The Fountain by Quinto Ghermandi

Perhaps, in the wake of Gilles Clément’s Third Landscape, there is also another half-way zone, a Fourth View: those artificial neglected places, their significance now lost although they remain physically intact. I have no other words to describe the fountain by Quinto Ghermandi in front of the Nuove Patologie block in the compound of Bologna’s Sant’Orsola Hospital just outside the ancient San Vitale city gate.

Neither abandoned nor in a state of disrepair, it nonetheless goes unobserved - probably also on account of its location. Yet this bronze complex is of great interest since it harks back to the great tradition of fountain building, today practically non-existent. The two concrete basins surrounded by a large planted bed contain two bronze groups that echo, albeit somewhat figuratively, the plant world: two groups of enormous - almost prehistoric - leaves resembling the Gunnera plant - or  perhaps elephant ears - shiny and slimy from the falling water, stand together with tall reed-like stalks that also recall organ pipes. They are examples of that ‘modern’ nature, conceived and imagined at a time when natural greenery meant just a colour. Ghermandi’s poles, tubes and disks, the later resembling designer plates, are a far cry from Nature and the ‘Natural’. They are symbols of man’s industry, which despite the threatening skies of those times signalled progress. By the same token, the grey concrete water basins are more like industrial pans than a goldfish pond in an Italian garden.
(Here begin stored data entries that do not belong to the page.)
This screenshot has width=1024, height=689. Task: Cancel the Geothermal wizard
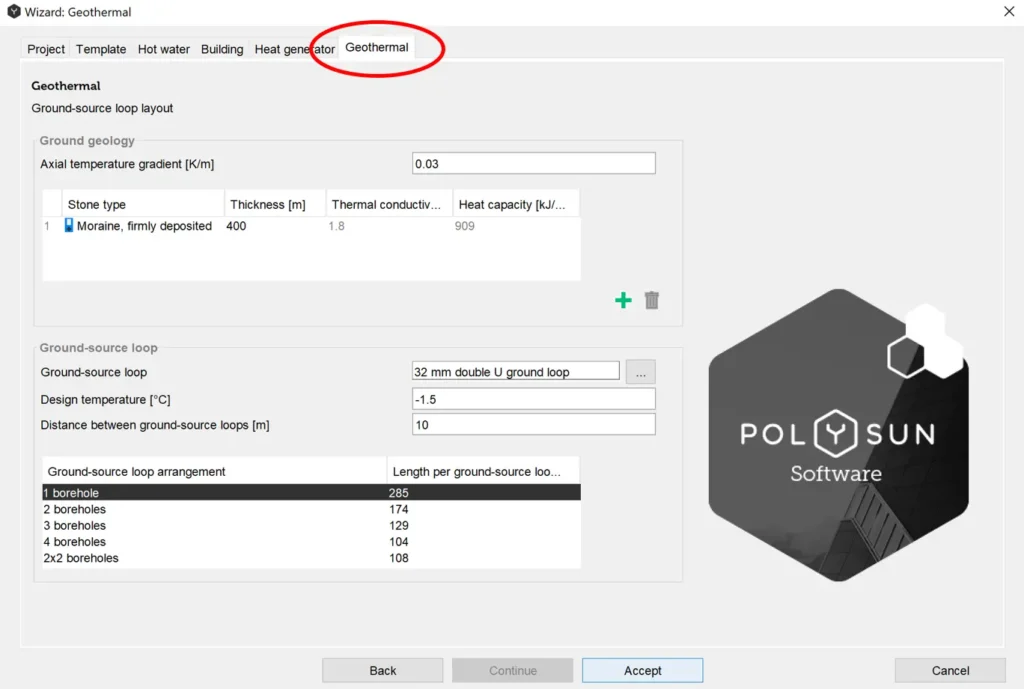(x=949, y=671)

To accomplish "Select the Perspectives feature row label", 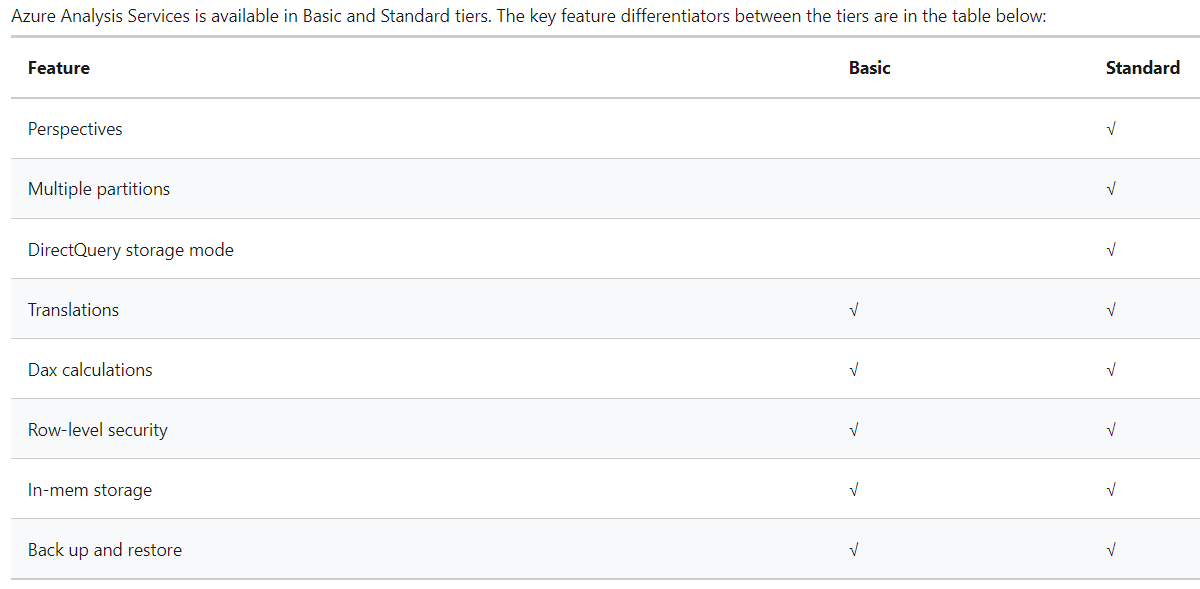I will tap(75, 129).
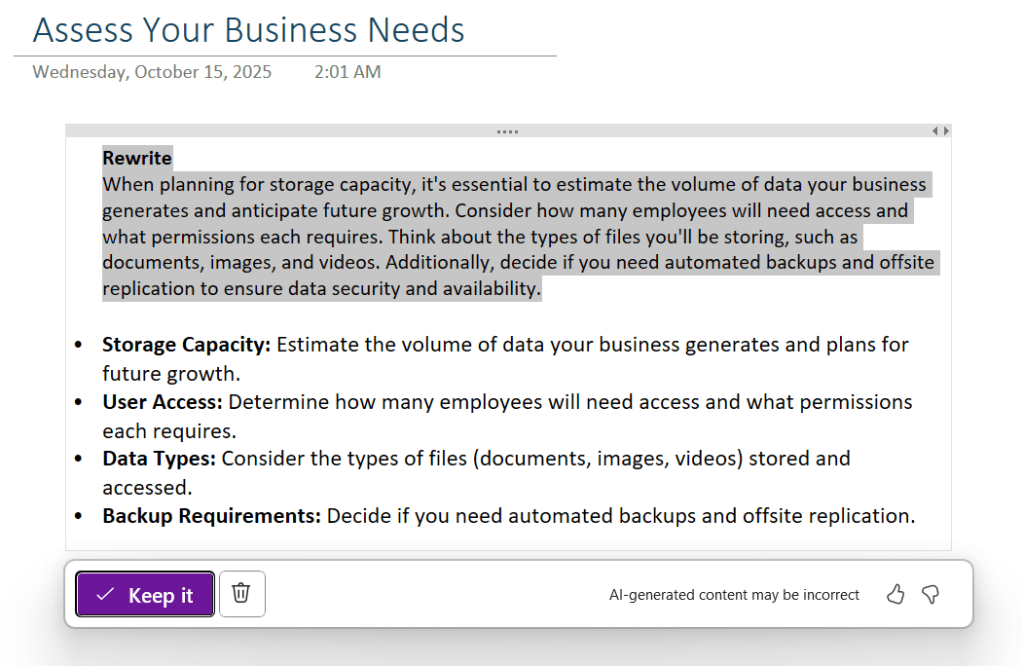The height and width of the screenshot is (666, 1023).
Task: Select the Rewrite heading in the highlighted text
Action: [136, 157]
Although the clumps of papyrus grass lend a warm exotic touch, there is something absolute and atomic-aftermath about this raw concrete fountain adorned with cold shadowy forms. Standing in the middle of its planted bed, it is passed by patients, their relatives and a constant series of ambulances in low gear as they draw up at the entrance. A great attraction that perhaps Ghermandi had not foreseen, are the dozens of turtles now in the fountain. As reptiles, they reinforce the sense of the prehistoric alongside the ‘super-future’: they existed before and will still be there tomorrow, as we are told in books and films.

Who knows whether Ghermandi designed this work for its particular context in front of a hospital entrance. Whatever the case, the setting is one of great intensity. Two and a half years ago, my mother was hospitalized in that same building, and despite everything I found comfort before the fountain. It was there, a solid presence defying time, bearing witness to the fact that Art is different from the Earth, or Nature and its unforgiving iniquitous eternal rules.

The fountain is there to tell us that Art is fiction, concept and utopia. Artifice, abstraction and defiance.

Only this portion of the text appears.